I came across a new term earlier this week that I hadn’t heard before. Normcore. It’s a modern ‘fashion’ trend that has been making waves recently and becoming more and more popular.

A term said to be coined in 2013 after it appeared in K-Hole’s first issue, “Youth Mode”, it essentially means: someone who wears clothes meant to be average, ‘normal’ and unpretentious. It’s where the fashionable choose to be “unfashionable”. So, in actual fact, this ‘trend’ could date back much, much further than just 6 or 7 years. Today though, it’s described as being the antithesis to the popular ‘hipster’ movement.

“Normcore moves away from a coolness that relies on difference to a post-authenticity coolness that opts in to sameness… To be truly Normcore, you need to understand that there’s no such thing as normal,” the agency, K-Hole explained at the time.

It’s not about designer labels, but your every day, average clothes. Sweatshirts, cargo trousers, nondescript white trainers and plain shirts. While there have been suggestions that celebrities including Steve Jobs and Prince William fall under this relatively new Normcore trend, I think those who do consider themselves part of it, would disagree that no thought at all goes into what they wear. They may be unmoved by a new designer handbag or Gucci trainers, but there must be some level of thought and consideration. Otherwise what’s the difference between them and those who have no interest in fashion at all?

This is why it does have a touch of mockery attached to it – it’s essentially a trend that is not intended to be trendy.

It’s the concept I like though. To not simply like and wear something because it’s popular. Of not following the crowd because you feel you should. It’s about embracing good, decent basics and wearing what makes you feel comfortable. It’s saying that clothes shouldn’t be an affirmation to your personality. 

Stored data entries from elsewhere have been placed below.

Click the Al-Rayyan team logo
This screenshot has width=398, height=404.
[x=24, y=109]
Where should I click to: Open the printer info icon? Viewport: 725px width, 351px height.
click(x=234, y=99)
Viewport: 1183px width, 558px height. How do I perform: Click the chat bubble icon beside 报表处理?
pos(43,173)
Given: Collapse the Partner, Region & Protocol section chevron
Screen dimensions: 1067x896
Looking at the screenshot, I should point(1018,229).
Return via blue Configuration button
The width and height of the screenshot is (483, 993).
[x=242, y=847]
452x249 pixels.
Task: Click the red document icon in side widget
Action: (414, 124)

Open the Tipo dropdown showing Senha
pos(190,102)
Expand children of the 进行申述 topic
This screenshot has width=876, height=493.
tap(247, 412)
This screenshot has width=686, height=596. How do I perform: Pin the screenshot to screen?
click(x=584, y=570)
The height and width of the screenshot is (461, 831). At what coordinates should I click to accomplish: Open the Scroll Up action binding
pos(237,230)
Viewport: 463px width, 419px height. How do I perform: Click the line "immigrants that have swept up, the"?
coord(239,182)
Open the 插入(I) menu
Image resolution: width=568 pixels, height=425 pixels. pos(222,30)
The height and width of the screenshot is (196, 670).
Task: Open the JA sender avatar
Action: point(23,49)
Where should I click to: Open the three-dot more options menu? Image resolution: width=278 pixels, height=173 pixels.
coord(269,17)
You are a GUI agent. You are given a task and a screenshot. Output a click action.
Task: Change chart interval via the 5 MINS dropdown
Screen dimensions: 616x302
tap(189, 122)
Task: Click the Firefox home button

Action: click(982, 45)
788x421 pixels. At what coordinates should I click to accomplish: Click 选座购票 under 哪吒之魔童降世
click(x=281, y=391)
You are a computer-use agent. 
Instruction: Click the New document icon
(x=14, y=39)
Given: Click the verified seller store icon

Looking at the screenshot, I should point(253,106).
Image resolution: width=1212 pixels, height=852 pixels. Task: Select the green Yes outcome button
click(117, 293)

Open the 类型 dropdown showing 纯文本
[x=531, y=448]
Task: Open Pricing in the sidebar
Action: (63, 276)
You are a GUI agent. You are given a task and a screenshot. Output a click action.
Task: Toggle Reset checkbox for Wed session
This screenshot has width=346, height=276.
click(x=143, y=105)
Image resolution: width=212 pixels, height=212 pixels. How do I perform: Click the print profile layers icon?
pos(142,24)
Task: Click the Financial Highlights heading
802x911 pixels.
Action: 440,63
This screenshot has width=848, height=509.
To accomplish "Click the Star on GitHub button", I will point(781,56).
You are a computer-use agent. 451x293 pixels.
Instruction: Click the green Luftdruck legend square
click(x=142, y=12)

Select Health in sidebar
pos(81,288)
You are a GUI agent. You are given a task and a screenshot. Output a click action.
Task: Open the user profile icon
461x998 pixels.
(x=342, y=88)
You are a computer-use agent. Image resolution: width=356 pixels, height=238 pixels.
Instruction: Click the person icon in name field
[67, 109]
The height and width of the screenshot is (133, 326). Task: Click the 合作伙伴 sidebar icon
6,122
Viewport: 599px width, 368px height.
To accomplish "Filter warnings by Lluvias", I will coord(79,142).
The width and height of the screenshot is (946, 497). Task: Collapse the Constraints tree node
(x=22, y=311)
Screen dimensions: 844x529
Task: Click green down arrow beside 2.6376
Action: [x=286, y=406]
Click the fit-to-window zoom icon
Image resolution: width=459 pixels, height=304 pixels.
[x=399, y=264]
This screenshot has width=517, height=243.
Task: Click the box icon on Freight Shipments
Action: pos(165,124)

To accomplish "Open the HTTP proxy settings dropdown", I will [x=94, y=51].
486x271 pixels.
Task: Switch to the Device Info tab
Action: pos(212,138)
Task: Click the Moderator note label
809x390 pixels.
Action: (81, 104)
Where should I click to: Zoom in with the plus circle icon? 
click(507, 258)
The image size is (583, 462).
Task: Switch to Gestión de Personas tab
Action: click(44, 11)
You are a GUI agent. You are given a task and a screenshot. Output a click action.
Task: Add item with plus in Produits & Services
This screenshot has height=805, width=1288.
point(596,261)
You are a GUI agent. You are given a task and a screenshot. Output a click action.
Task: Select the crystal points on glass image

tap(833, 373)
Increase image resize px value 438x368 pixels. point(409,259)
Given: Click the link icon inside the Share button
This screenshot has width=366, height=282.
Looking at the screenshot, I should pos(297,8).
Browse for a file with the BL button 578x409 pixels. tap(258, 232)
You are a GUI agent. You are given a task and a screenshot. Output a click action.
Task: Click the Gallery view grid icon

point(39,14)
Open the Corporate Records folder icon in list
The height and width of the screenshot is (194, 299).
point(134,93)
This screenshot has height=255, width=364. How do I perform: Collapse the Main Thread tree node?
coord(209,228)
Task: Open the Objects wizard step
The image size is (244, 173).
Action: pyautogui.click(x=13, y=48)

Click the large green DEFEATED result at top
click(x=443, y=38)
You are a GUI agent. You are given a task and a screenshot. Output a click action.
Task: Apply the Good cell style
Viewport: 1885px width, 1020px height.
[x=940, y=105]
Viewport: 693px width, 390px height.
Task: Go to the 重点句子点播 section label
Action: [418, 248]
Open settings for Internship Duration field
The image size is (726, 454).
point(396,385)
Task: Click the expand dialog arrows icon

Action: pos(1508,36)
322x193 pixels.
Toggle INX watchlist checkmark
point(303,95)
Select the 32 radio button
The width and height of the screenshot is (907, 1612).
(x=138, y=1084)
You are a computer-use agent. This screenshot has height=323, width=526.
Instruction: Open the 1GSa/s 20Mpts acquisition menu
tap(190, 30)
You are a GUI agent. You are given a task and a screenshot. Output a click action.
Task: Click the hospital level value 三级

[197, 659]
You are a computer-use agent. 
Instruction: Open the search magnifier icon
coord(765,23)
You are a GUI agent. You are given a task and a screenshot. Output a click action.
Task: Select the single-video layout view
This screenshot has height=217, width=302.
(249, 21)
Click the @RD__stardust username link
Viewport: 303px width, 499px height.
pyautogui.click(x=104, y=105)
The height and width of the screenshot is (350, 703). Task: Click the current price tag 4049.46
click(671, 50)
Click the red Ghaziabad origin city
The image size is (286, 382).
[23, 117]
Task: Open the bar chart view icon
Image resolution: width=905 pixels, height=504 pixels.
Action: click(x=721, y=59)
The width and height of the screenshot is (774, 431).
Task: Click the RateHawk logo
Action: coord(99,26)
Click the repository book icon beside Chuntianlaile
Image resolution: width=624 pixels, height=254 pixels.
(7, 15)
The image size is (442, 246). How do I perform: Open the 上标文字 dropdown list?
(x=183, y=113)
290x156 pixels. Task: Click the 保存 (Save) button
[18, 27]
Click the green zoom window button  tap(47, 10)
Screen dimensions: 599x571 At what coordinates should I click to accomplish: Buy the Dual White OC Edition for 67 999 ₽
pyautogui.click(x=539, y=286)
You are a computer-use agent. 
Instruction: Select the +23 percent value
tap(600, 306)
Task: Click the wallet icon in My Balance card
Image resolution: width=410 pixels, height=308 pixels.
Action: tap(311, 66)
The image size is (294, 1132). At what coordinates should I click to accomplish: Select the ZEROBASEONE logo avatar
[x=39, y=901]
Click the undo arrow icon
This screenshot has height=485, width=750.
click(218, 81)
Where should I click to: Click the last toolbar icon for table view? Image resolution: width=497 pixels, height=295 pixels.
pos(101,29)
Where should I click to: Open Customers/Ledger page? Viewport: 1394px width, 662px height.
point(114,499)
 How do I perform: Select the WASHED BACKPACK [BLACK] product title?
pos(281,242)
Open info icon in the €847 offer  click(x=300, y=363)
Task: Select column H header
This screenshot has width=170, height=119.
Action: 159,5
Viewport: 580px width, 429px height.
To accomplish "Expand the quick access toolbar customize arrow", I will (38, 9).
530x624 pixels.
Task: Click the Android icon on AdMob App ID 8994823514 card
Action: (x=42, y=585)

On the other hand though, some may say that what they wear on a day-to-day basis – whether it’s an abundance of colour or a wardrobe of navy and black – is because they like how they feel in it. It may not come down to being fashionable or seeking out a new trend, but simply wearing what makes them feel most like ‘them’. 

Fashion and style have this unfailing and wonderful ability to lift confidence. To create a persona, make one feel powerful or indeed simply comfortable and content. It’s this we should be focusing on surely; the clothes that lift us and make us feel happy. 

That’s the beauty of fashion – whether it’s described as Normcore, Hipster, vintage or professional by other people – it’s how it makes you feel when you wear it, that really counts.